On 09.02.2014 15:46, Jürgen Hestermann wrote:
Am 2014-02-09 15:10, schrieb Fred van Stappen:
> > if length(MyArray) > 0 then
> > for x := 0 to high(MyArray) do
> > MyArray[x].Free;
As I have learned just recently ;-) this code could be shortened by
for x := low(MyArray) to high(MyArray) do
MyArray[x].Free;
if x is a signed integer. So you would save the length check.
Or:
for arrayelem in MyArray do
arrayelem.Free;
> Because the threads are already freed (yes/no) ?
Yes, that's tricky. *Some* (managed) data structures like ansistrings
and dynamic arrays are freed by the compiler. But if you requested
memory by yourself (new, getmem) then you need to clean it up yourself
too. I am not sure what applies to threads but I would think that they
are managed by the compiler so that a setlength(MyArray,0) would
automatically free all (automatically) allocated data.
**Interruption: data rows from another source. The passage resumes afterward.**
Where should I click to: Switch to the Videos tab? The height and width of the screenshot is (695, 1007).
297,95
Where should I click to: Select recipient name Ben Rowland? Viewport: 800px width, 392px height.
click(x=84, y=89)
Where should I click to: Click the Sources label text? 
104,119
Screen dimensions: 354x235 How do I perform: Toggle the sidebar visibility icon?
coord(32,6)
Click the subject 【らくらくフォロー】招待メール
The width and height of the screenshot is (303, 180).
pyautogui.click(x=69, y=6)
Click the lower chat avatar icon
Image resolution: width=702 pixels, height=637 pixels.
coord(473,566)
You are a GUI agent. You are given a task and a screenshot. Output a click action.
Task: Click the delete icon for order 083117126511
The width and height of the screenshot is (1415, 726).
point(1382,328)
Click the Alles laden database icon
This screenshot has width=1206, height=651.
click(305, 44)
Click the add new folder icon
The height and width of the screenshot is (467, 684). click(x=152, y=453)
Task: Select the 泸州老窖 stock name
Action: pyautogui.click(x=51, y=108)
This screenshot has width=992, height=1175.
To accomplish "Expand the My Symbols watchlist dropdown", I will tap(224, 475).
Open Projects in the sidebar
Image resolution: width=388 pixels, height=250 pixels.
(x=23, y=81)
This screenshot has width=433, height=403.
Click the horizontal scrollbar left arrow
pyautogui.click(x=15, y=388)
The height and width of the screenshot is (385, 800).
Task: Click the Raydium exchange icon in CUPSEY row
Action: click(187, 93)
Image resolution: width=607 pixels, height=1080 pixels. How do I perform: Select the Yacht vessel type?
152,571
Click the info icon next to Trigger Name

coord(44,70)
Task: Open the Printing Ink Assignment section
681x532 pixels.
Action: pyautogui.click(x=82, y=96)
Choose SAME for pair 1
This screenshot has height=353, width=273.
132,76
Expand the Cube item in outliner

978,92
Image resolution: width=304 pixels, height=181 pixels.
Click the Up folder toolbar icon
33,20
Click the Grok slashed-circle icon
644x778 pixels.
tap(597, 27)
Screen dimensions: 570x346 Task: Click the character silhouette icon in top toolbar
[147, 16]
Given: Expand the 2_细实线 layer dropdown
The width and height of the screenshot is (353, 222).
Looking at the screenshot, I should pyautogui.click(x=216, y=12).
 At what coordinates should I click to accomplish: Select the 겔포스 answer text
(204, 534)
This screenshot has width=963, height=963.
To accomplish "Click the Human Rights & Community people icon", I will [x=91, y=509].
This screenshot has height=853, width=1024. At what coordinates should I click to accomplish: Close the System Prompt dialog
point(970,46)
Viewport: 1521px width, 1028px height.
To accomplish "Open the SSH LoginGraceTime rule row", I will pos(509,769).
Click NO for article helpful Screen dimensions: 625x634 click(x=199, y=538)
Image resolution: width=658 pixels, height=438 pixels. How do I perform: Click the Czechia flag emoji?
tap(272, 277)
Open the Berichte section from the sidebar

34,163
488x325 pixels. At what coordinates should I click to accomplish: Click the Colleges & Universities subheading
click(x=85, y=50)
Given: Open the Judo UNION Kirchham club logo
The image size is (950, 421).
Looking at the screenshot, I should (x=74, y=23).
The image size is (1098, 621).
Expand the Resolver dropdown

Threads themselves are normal class instances. Normal class instances
need to be freed manually (we don't have ARC for class instances yet).
Threads however implement a "FreeOnTerminate" property that tells the
thread to free itself once it terminates. In this case you must not free
the thread yourself (and at best don't touch the class instance variable
anymore after you used "Start", because the thread might already be
terminated by that point and thus the instance freed).